**Aim of the task:** Nothing in the entries may be dropped: restate them word for word.

**Data records:**
================================

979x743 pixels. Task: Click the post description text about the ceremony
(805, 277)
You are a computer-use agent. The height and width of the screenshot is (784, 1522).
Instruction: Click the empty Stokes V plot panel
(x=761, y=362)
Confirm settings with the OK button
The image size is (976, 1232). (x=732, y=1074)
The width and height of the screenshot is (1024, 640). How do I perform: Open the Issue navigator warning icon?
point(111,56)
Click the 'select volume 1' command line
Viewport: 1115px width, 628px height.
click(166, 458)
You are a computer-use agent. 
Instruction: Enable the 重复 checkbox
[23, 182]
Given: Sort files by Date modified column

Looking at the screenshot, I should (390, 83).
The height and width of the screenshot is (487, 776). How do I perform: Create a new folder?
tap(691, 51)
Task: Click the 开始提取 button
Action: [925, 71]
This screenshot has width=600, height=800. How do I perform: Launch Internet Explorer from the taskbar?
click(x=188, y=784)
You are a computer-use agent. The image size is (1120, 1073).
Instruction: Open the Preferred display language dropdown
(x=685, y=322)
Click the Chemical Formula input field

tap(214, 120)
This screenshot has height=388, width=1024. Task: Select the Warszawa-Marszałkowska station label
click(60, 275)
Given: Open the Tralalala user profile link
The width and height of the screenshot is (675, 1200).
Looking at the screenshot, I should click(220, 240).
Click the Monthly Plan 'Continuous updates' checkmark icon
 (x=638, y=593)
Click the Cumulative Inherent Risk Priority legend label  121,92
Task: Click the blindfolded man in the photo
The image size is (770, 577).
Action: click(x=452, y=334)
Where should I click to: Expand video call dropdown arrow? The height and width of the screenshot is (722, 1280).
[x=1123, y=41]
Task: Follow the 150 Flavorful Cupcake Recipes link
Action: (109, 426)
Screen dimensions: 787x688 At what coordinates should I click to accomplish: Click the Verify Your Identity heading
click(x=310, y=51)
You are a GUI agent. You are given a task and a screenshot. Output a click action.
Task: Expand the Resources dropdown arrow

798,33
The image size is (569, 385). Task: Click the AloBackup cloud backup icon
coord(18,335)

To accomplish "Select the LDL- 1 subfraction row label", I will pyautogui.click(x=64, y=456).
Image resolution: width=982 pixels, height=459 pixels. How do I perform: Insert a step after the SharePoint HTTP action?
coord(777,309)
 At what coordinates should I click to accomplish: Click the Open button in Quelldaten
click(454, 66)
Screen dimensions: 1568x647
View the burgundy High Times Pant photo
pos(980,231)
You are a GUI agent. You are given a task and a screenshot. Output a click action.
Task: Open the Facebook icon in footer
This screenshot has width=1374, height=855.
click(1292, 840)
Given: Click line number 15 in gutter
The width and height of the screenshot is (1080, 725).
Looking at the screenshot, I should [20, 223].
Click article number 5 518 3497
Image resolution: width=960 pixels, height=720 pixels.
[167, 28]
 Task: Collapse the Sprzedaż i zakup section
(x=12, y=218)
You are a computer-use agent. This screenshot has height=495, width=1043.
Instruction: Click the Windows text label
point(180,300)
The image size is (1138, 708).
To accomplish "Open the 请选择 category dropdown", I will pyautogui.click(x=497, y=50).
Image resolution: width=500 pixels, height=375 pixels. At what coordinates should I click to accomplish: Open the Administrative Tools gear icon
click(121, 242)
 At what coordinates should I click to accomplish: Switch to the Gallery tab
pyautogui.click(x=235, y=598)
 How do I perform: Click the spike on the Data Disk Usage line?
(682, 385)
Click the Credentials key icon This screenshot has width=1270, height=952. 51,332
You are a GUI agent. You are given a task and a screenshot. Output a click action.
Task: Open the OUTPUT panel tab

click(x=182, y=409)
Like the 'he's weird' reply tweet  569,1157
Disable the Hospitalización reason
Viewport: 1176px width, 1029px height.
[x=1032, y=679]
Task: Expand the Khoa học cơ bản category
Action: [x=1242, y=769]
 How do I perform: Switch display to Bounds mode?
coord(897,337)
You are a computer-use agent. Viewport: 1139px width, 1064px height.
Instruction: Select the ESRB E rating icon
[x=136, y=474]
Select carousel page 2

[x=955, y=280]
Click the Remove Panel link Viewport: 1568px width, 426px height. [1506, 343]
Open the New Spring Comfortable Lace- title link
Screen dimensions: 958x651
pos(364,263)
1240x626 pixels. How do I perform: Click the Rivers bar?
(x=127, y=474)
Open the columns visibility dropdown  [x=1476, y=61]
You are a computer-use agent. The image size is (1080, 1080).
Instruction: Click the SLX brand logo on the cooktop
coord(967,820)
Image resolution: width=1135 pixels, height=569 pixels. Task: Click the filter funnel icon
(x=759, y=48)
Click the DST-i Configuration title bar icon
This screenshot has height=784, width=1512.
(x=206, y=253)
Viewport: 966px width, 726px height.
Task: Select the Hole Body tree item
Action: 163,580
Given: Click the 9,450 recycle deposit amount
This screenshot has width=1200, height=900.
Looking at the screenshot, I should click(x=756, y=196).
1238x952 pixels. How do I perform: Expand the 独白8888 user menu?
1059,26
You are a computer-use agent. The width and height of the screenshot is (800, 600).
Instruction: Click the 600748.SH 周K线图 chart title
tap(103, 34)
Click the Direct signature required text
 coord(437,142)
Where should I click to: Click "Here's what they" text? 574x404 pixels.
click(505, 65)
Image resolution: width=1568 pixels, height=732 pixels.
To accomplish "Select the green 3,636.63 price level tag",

================================

**Solved exercise:**
979x743 pixels. Task: Click the post description text about the ceremony
(805, 277)
You are a computer-use agent. The height and width of the screenshot is (784, 1522).
Instruction: Click the empty Stokes V plot panel
(x=761, y=362)
Confirm settings with the OK button
The image size is (976, 1232). (x=732, y=1074)
The width and height of the screenshot is (1024, 640). How do I perform: Open the Issue navigator warning icon?
point(111,56)
Click the 'select volume 1' command line
Viewport: 1115px width, 628px height.
click(166, 458)
You are a computer-use agent. 
Instruction: Enable the 重复 checkbox
[23, 182]
Given: Sort files by Date modified column

Looking at the screenshot, I should (390, 83).
The height and width of the screenshot is (487, 776). How do I perform: Create a new folder?
tap(691, 51)
Task: Click the 开始提取 button
Action: [925, 71]
This screenshot has width=600, height=800. How do I perform: Launch Internet Explorer from the taskbar?
click(x=188, y=784)
You are a computer-use agent. The image size is (1120, 1073).
Instruction: Open the Preferred display language dropdown
(x=685, y=322)
Click the Chemical Formula input field

tap(214, 120)
This screenshot has height=388, width=1024. Task: Select the Warszawa-Marszałkowska station label
click(60, 275)
Given: Open the Tralalala user profile link
The width and height of the screenshot is (675, 1200).
Looking at the screenshot, I should click(220, 240).
Click the Monthly Plan 'Continuous updates' checkmark icon
 (x=638, y=593)
Click the Cumulative Inherent Risk Priority legend label  121,92
Task: Click the blindfolded man in the photo
The image size is (770, 577).
Action: click(x=452, y=334)
Where should I click to: Expand video call dropdown arrow? The height and width of the screenshot is (722, 1280).
[x=1123, y=41]
Task: Follow the 150 Flavorful Cupcake Recipes link
Action: (109, 426)
Screen dimensions: 787x688 At what coordinates should I click to accomplish: Click the Verify Your Identity heading
click(x=310, y=51)
You are a GUI agent. You are given a task and a screenshot. Output a click action.
Task: Expand the Resources dropdown arrow

798,33
The image size is (569, 385). Task: Click the AloBackup cloud backup icon
coord(18,335)

To accomplish "Select the LDL- 1 subfraction row label", I will pyautogui.click(x=64, y=456).
Image resolution: width=982 pixels, height=459 pixels. How do I perform: Insert a step after the SharePoint HTTP action?
coord(777,309)
 At what coordinates should I click to accomplish: Click the Open button in Quelldaten
click(454, 66)
Screen dimensions: 1568x647
View the burgundy High Times Pant photo
pos(980,231)
You are a GUI agent. You are given a task and a screenshot. Output a click action.
Task: Open the Facebook icon in footer
This screenshot has width=1374, height=855.
click(1292, 840)
Given: Click line number 15 in gutter
The width and height of the screenshot is (1080, 725).
Looking at the screenshot, I should [20, 223].
Click article number 5 518 3497
Image resolution: width=960 pixels, height=720 pixels.
[167, 28]
 Task: Collapse the Sprzedaż i zakup section
(x=12, y=218)
You are a computer-use agent. This screenshot has height=495, width=1043.
Instruction: Click the Windows text label
point(180,300)
The image size is (1138, 708).
To accomplish "Open the 请选择 category dropdown", I will pyautogui.click(x=497, y=50).
Image resolution: width=500 pixels, height=375 pixels. At what coordinates should I click to accomplish: Open the Administrative Tools gear icon
click(121, 242)
 At what coordinates should I click to accomplish: Switch to the Gallery tab
pyautogui.click(x=235, y=598)
 How do I perform: Click the spike on the Data Disk Usage line?
(682, 385)
Click the Credentials key icon This screenshot has width=1270, height=952. 51,332
You are a GUI agent. You are given a task and a screenshot. Output a click action.
Task: Open the OUTPUT panel tab

click(x=182, y=409)
Like the 'he's weird' reply tweet  569,1157
Disable the Hospitalización reason
Viewport: 1176px width, 1029px height.
[x=1032, y=679]
Task: Expand the Khoa học cơ bản category
Action: [x=1242, y=769]
 How do I perform: Switch display to Bounds mode?
coord(897,337)
You are a computer-use agent. Viewport: 1139px width, 1064px height.
Instruction: Select the ESRB E rating icon
[x=136, y=474]
Select carousel page 2

[x=955, y=280]
Click the Remove Panel link Viewport: 1568px width, 426px height. [1506, 343]
Open the New Spring Comfortable Lace- title link
Screen dimensions: 958x651
pos(364,263)
1240x626 pixels. How do I perform: Click the Rivers bar?
(x=127, y=474)
Open the columns visibility dropdown  [x=1476, y=61]
You are a computer-use agent. The image size is (1080, 1080).
Instruction: Click the SLX brand logo on the cooktop
coord(967,820)
Image resolution: width=1135 pixels, height=569 pixels. Task: Click the filter funnel icon
(x=759, y=48)
Click the DST-i Configuration title bar icon
This screenshot has height=784, width=1512.
(x=206, y=253)
Viewport: 966px width, 726px height.
Task: Select the Hole Body tree item
Action: 163,580
Given: Click the 9,450 recycle deposit amount
This screenshot has width=1200, height=900.
Looking at the screenshot, I should click(x=756, y=196).
1238x952 pixels. How do I perform: Expand the 独白8888 user menu?
1059,26
You are a computer-use agent. The width and height of the screenshot is (800, 600).
Instruction: Click the 600748.SH 周K线图 chart title
tap(103, 34)
Click the Direct signature required text
 coord(437,142)
Where should I click to: Click "Here's what they" text? 574x404 pixels.
click(505, 65)
Image resolution: width=1568 pixels, height=732 pixels.
To accomplish "Select the green 3,636.63 price level tag",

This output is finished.